Press release : What is the role played by the Eurosystem during the financial crisis?
Article published in the Economic Review, September 2012
For more than five years now, the world has been beset by a financial and economic crisis. In the euro area in particular, tensions have been running high since the sovereign bond markets of a number of countries have come under increasing pressure. The article shows how the Eurosystem has acted as an intermediary for individual banks and, on account of the segmentation of the financial markets along national borders, even for entire national banking sectors. This policy offers the players involved the time to arrange the orderly implementation of the necessary structural measures which offer a way out of the crisis.
During the financial and economic crisis, the Eurosystem took a range of measures. The monetary policy stance was considerably relaxed, while also non-standard measures were taken, under the heading of "enhanced credit support", aimed at providing the banks with sufficient liquidity and thus underpinning the smooth flow of finance to the euro area economy. Financial stability is in fact a necessary precondition for the maintenance of price stability. However, such an accommodative policy is not without its risks: not only financial risks for the central bank, which temporarily takes over the role of the private sector, but also the potential negative macro-economic side effects of a persistently accommodative monetary policy.
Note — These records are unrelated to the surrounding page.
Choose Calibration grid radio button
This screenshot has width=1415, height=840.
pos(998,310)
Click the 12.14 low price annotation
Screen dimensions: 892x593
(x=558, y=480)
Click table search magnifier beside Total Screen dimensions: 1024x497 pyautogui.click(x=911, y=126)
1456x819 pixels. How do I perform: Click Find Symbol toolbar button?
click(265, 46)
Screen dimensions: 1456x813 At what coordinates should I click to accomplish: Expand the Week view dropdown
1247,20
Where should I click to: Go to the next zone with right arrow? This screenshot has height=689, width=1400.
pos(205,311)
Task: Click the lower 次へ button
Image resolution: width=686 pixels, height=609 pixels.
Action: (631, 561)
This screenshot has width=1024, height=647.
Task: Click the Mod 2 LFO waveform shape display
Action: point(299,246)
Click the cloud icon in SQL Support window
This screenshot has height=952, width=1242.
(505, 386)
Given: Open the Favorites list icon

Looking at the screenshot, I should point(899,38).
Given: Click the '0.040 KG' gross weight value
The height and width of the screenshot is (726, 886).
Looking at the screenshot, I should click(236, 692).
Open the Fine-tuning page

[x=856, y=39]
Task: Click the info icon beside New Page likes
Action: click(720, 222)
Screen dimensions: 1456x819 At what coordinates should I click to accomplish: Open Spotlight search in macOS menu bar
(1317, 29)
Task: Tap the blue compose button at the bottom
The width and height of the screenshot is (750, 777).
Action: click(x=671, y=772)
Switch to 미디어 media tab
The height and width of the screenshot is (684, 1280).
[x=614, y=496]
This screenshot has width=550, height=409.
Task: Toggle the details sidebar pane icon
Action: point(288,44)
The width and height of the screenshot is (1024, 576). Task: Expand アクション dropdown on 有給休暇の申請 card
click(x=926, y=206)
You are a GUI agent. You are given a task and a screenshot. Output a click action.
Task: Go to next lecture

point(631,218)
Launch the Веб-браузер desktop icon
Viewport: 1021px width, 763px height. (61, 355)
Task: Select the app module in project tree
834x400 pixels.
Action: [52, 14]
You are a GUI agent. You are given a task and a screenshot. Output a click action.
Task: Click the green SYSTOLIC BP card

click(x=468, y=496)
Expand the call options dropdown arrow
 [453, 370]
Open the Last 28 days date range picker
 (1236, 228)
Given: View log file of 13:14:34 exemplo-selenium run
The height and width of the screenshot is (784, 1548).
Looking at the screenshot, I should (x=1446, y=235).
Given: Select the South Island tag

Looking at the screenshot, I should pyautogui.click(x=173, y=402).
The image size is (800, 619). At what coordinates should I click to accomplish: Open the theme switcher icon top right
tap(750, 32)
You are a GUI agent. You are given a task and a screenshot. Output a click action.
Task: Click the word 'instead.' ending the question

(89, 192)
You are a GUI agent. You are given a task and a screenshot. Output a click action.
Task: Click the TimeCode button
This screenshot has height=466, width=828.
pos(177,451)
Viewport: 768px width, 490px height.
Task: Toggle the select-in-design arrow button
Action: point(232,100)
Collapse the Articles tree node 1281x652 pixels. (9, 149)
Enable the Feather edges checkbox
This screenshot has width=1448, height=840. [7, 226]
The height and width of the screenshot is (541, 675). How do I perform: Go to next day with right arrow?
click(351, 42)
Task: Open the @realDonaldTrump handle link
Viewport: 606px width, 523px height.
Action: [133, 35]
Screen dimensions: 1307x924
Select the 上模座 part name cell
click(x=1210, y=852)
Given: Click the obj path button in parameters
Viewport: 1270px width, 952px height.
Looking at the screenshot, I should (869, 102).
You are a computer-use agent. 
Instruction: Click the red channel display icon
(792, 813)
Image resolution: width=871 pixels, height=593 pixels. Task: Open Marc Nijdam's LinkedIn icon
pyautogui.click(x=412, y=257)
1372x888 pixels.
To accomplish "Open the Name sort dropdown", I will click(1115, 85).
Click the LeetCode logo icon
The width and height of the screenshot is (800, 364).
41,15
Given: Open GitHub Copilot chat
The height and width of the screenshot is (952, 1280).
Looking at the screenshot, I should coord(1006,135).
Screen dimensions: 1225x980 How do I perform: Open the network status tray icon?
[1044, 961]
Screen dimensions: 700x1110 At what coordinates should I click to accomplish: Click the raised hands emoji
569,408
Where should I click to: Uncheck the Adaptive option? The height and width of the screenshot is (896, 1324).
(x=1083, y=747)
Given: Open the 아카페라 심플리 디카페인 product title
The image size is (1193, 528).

Owing to the increasing mutual contagion between governments and resident banking sectors, a number of national banking sectors faced severe difficulty in preserving access to market funding on sustainable terms. In the vulnerable countries, recourse to the Eurosystem as an alternative source of funding therefore expanded considerably, while banks in countries with sound fundamentals increasingly placed their surplus liquidity with the central bank. As a result, the Eurosystem's balance sheet expanded and the TARGET2 positions of the national central banks reached unprecedented levels.
However, the Eurosystem's increasing activity as a financial intermediary does not offer a lasting solution to the challenges currently facing the euro area. In this way, the Eurosystem can buy time though for the economic players concerned to implement the structural adjustments necessary to regain sustainable access to market funding. Not until all the players involved – financial institutions, governments and, in some countries, the non-financial private sector - have implemented those structural adjustments, and the confidence of the financial market participants has been restored, will the official sector – and particularly the Eurosystem – be able to phase out its role as a financial intermediary. There is also a role here for a strengthening of EMU, e.g. by the development of strong financial safety nets, strict adherence to the rules on economic governance, and the development of a fully-fledged financial and fiscal union.